# [Short exercise]
In the forum thread on supermarket electrical costs, reproduce the passage starting at "What the proportion" and ending at "not the installation.".
===== Text to read
# Electrical cost to build a new supermarket



## oldtimer (Jun 10, 2010)

User said:


> I know that the electricity consumption share of the refrigeration in a supermarket is recognized to be around 50 % more or less.
> 
> 
> But, lets say, on the total electrical bill that would charge the electrician contrator to build a new supermarket which include electrical cost (panel, wiring, etc) for lightning, hvac, refrigeration, others..., does the share attribued to refrigeration be around 50 % too of the total bill ? Whats could be the percentage generaly ?
> ...


:001_huh:. Please explain?

What do you want to know?

If you supply enough info, someone on the forum may be able to help you.


----------



## rlc3854 (Dec 30, 2007)

User said:


> I know that the electricity consumption share of the refrigeration in a supermarket is recognized to be around 50 % more or less.
> 
> 
> But, lets say, on the total electrical bill that would charge the electrician contrator to build a new supermarket which include electrical cost (panel, wiring, etc) for lightning, hvac, refrigeration, others..., does the share attribued to refrigeration be around 50 % too of the total bill ? Whats could be the percentage generaly ?
> ...


What are you saying? Are you trying to bid a project based on the projected electricity consumption cost?


----------



## Service Call (Jul 9, 2011)

I think the op is referring to a quote for a job and was wondering if 50% of that quote would be refrigeration wiring. I believe. And I would have to respond with NO.


----------



## User (Feb 16, 2012)

Thanks guys.


No forget about consumption cost. Im want to know about installing cost.


Let me explain. If you consider the global cost of all electrical works (material + labour) for be done on a new supermarket being build for lightning, HVAC, refrigeration, other. 

What the proportion of the labor and material that could be attribued only to the refrigeration on the global cost ? For example 30 % refrigeration, 40 % lightning, 20 % HVAC, 10 % other.

I just wonder if any of you guys know whats could be the range ? Because I found many information about the consumption, but not the installation.

By the way its not to bid on a project. Just for information.


----------



## ohiosparky99 (Nov 12, 2009)

Depends on how big and how many coolers and freezers, Also how big is the supermarket, would be hard to put a percentage of cost on the refrigeration but if I had to guess I would say 25%


----------



## User (Feb 16, 2012)

Thanks.

Yeah I know that there are many variables and I am more looking for a minimum range. Lets say in a typical supermarket of 40 000 square foots with 100 cases, 10 walk in cold or freeze room, 2 compressor rack.


----------



## captkirk (Nov 21, 2007)

You need to talk to BBQ... He's the man when it comes to those..


----------



## mdfriday (May 14, 2007)

2.2 million dollars. +/- 75,000 sq/ft.

Doesn't matter how it is divided, you need all the equipment, lights, refrigeration, mechanical equipment and distribution equipment installed, right? Not just one system.


----------



## kaboler (Dec 1, 2010)

Don't forget data!


----------
==========
===== Data lines
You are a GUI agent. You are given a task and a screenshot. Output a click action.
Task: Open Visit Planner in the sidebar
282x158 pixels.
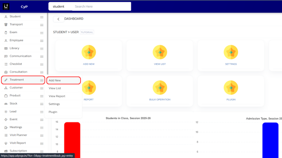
==========
# [Full solution]
What the proportion of the labor and material that could be attribued only to the refrigeration on the global cost ? For example 30 % refrigeration, 40 % lightning, 20 % HVAC, 10 % other.

I just wonder if any of you guys know whats could be the range ? Because I found many information about the consumption, but not the installation.